Je le regardai d'un air suspicieux, ma colère retombant doucement. Ma respiration se calma et je m'immobilisai. Je me rendis alors compte à quel point il était proche de moi et, plus que ça, qu'il avait retrouvé son odeur habituelle. Je compris alors pourquoi il avait tant voulu reprendre une douche et ça finit de me convaincre de ne pas bouger.
— Dis, reprit-il en voyant que je ne répondais rien. C'est quoi un MacDo ?
Je pinçai les lèvres, réprimant de toutes mes forces un sourire devant son air désarçonné. Il pouvait être craquant quand il le voulait.
— C'est un vieux truc, rétorquai-je avec une mauvaise humeur quelque peu feinte. Un truc de restauration d'avant... d'avant la chute des étoiles. J'ai lu ça dans un bouquin.

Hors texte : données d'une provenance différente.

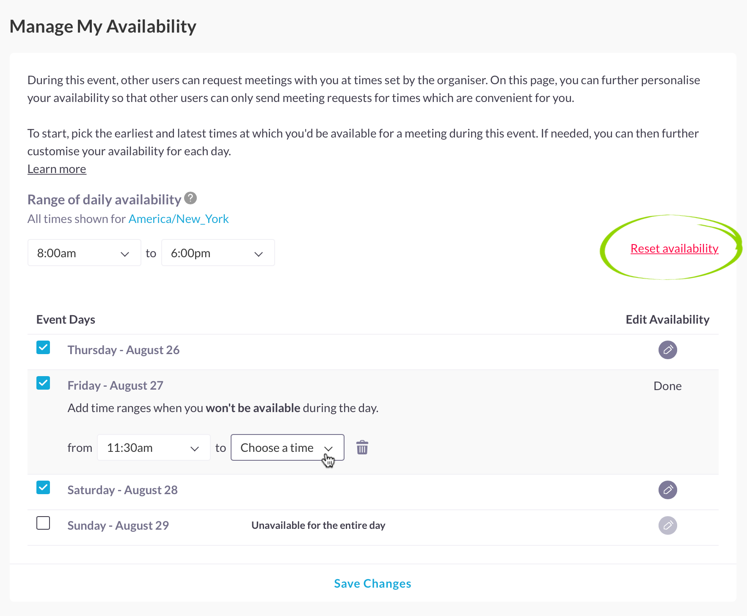
Task: Edit availability for Thursday August 26
Action: (x=667, y=350)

Il acquiesça lentement, sans sembler trouver bizarre que je lise des livres sur le monde d'avant. Et pourtant, peu de gens à cet étage l'auraient accepté ainsi. Evan desserra sa poigne en arquant un sourcil.

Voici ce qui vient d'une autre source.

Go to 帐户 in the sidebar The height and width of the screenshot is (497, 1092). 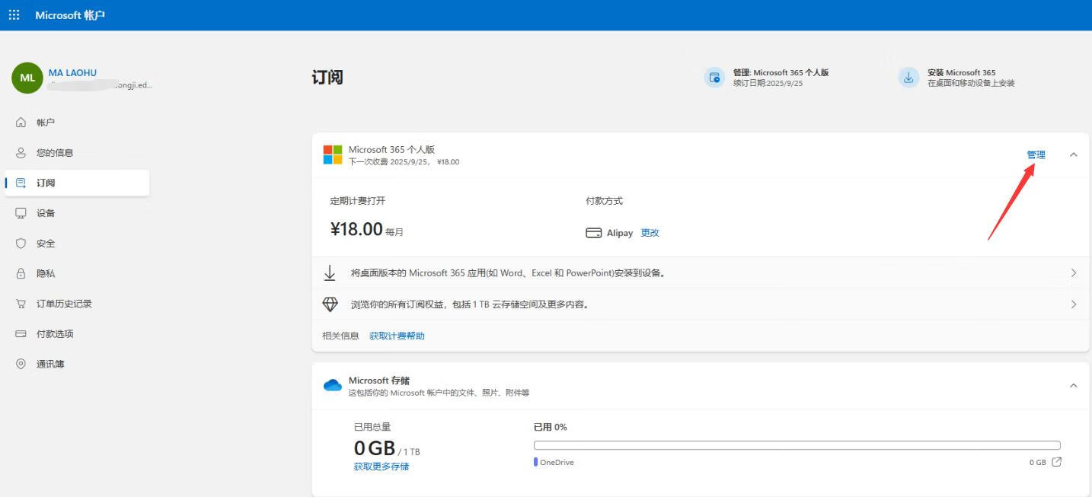(x=46, y=123)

— Je peux te lâcher sans que tu t'en ailles en hurlant ?
— Ouais.
Il sourit doucement et me libéra. Je me massai les poignets puis le contournai sans le regarder.
— Ça va être froid, grognai-je.
Je m'assis à table, ma colère pas tout à fait dissipée. Je me sentais comme une bombe prête à exploser à la moindre remarque, depuis que j'étais ici. Et comme souvent, Evan en payait les pots cassés. Evan passa par la cuisine avant de venir s'assoir en face de moi, une bouteille à la main. Je me redressai, la colère balayée par une vive curiosité.
— Est-ce que c'est...
— Du vin ? sourit-il. Oui.
— Mais comment c'est possible ?
Il sourit en me passant la bouteille en verre opaque, pleine d'un liquide rougeâtre. Je l'admirai, partagée entre stupéfaction et excitation.

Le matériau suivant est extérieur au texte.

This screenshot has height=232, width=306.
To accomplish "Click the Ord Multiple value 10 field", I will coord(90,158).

— Nous cultivons du raisin dans les serres, et nous recyclons le verre que nous avons. Ce n'est pas bien compliqué.
— Je croyais que plus personne ne buvait de vin... murmurai-je.
— Les plus avantagés le peuvent.
Et soudain, ça me frappa. Je faisais partie des plus avantagés à présent. J'étais en haut de la chaîne alimentaire. Je pouvais cuisiner et boire du vin. Je n'arrivais toujours pas à m'y faire. Evan déboucha la bouteille, attrapa deux verres et les remplit. Je ne le quittai pas des yeux, le cœur battant. Il semblait détendu, comme il avait pu l'être un peu plus tôt dans la salle d'entrainement. Plus le temps avançait et plus je me demandais si ce n'était pas ça le vrai lui : un homme rieur, détendu et bienveillant. Et pourtant, il passait la majorité de son temps sous ce masque d'homme imperturbable et que rien n'atteignait. Pourquoi ? Était-ce son travail de garde qui l'obligeait à cacher ainsi sa vraie nature ?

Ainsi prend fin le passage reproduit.